Name of the Procedure:

Repair Initial Inguinal Hernia, Age 5 Years or Older; Reducible

Summary

An inguinal hernia repair is a surgical procedure to correct a bulge in the lower abdominal wall, specifically in the groin area. This procedure is performed on children aged 5 years or older when the hernia can be pushed back into the abdomen (reducible).

Purpose

The procedure addresses inguinal hernias, where part of the intestine or abdominal tissue protrudes through a weakness in the abdominal wall.
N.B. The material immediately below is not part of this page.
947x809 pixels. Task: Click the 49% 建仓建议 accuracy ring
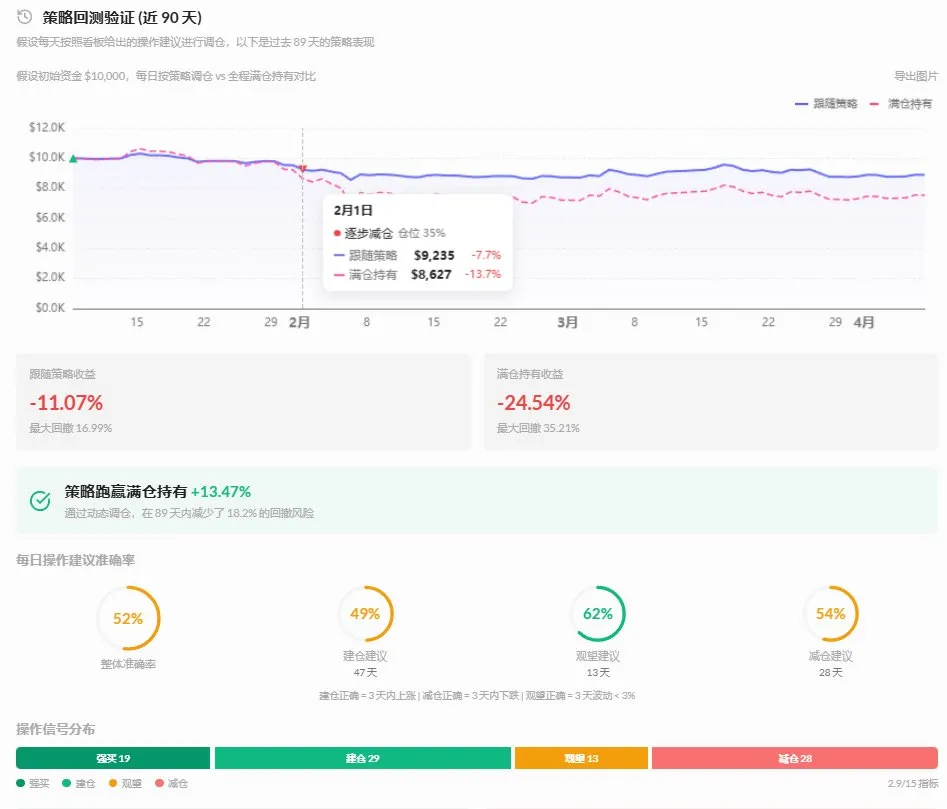coord(364,614)
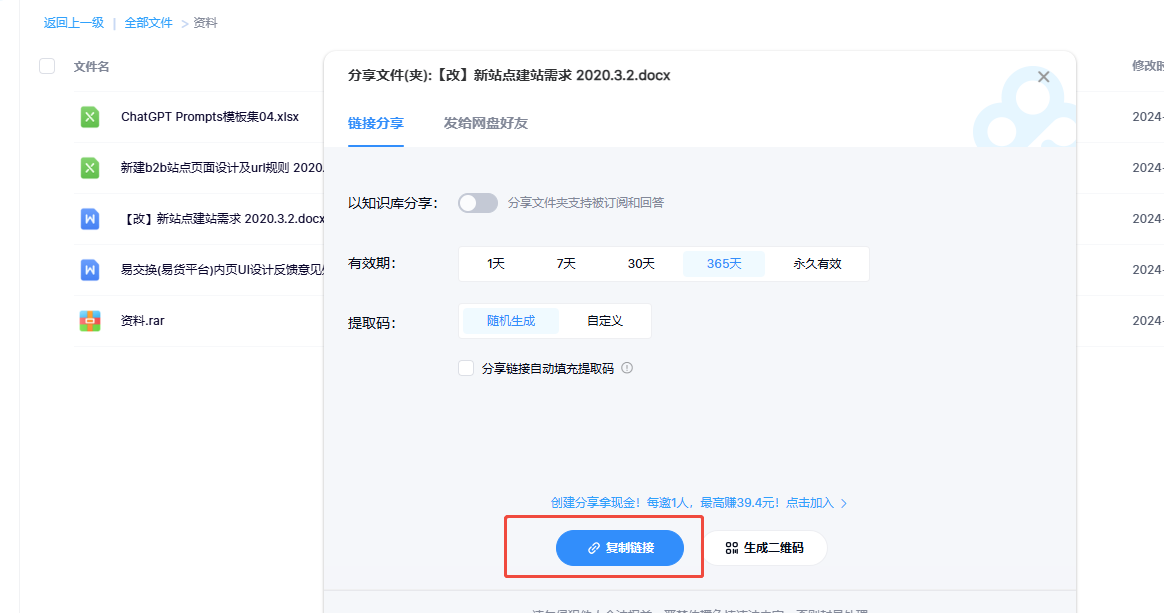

The goal is to repair the hernia, alleviate discomfort, and prevent complications such as strangulation, where the blood supply to the herniated tissue is cut off.

Indications

  • Visible bulge or swelling in the groin area, especially when coughing or straining.
  • Discomfort or pain in the groin.
  • History of an inguinal hernia that can be manually pushed back into the abdomen.
  • Symptoms persisting despite conservative management.

Preparation

  • Fasting for 6-8 hours before the surgery.
  • Adjustments to any current medications as advised by the healthcare provider.
  • Preoperative assessment including blood tests and possibly imaging studies like an ultrasound.

Procedure Description

  1. Anesthesia: General anesthesia is administered, ensuring the child is asleep and pain-free.
  2. Incision: A small incision is made in the groin area.
  3. Hernia repair: The herniated tissue is gently pushed back into the abdominal cavity.
  4. Reinforcement: The abdominal wall is reinforced, often using stitches or a synthetic mesh.
  5. Closure: The incision is closed with sutures, surgical glue, or staples.

Duration

The procedure typically takes about 30 minutes to 1 hour.

Setting

This surgery is usually performed in a hospital or a specialized surgical center.

Personnel

  • Pediatric Surgeon or General Surgeon
  • Anesthesiologist
  • Surgical Nurses
  • Operating Room Technicians

Risks and Complications

  • Infection at the incision site.
  • Bleeding or hematoma formation.
  • Recurrence of the hernia.
  • Adverse reactions to anesthesia.
  • Injury to surrounding tissues or organs.

Benefits

  • Relief from the discomfort and pain associated with the hernia.
  • Prevention of serious complications like strangulation.
  • Improved quality of life post-recovery, usually noticeable within a few weeks.

Recovery

  • Post-procedure monitoring in the recovery room until anesthesia wears off.
  • Pain management with prescribed medications.
  • Instructions to avoid strenuous activities for a few weeks.
  • Follow-up appointments to ensure proper healing.
  • Most children can return to normal activities within 1-2 weeks, with a full recovery expected in 4-6 weeks.

Alternatives

  • Watchful waiting if the hernia is small and asymptomatic, with regular check-ups.
  • Use of a hernia truss or belt, though not typically recommended for children.
  • Non-surgical management is generally less effective and riskier in the long term compared to surgical repair.

Patient Experience

  • The child will be asleep and free from pain during the procedure.
  • Mild to moderate discomfort post-surgery, managed with pain medications.
  • Possible swelling and bruising around the incision site, which should subside within a few days to a week.
  • Clear instructions from healthcare providers to ensure a smooth and swift recovery.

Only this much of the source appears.